__Task directions__: Give back an exact repetition of the material below, from its first line through the line that contains "The width and", both included, minus the pictures.
_____
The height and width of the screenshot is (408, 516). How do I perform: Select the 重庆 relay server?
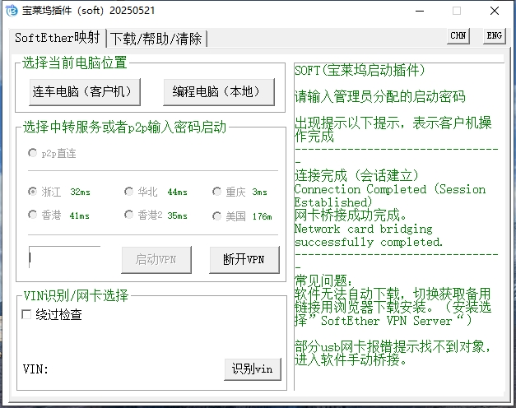point(217,192)
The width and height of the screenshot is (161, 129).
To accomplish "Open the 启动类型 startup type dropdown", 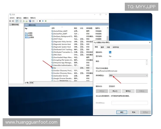I will coord(128,76).
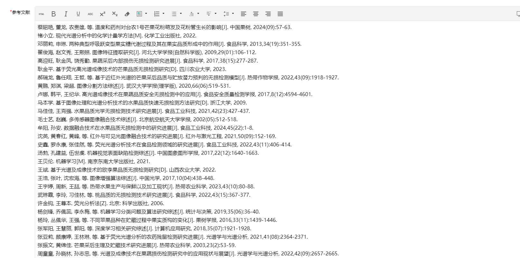Open auto-typeset dropdown arrow
Image resolution: width=520 pixels, height=258 pixels.
point(146,14)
_____
__Response for this exercise__:
The height and width of the screenshot is (408, 516). How do I perform: Select the 重庆 relay server?
point(217,192)
The width and height of the screenshot is (161, 129).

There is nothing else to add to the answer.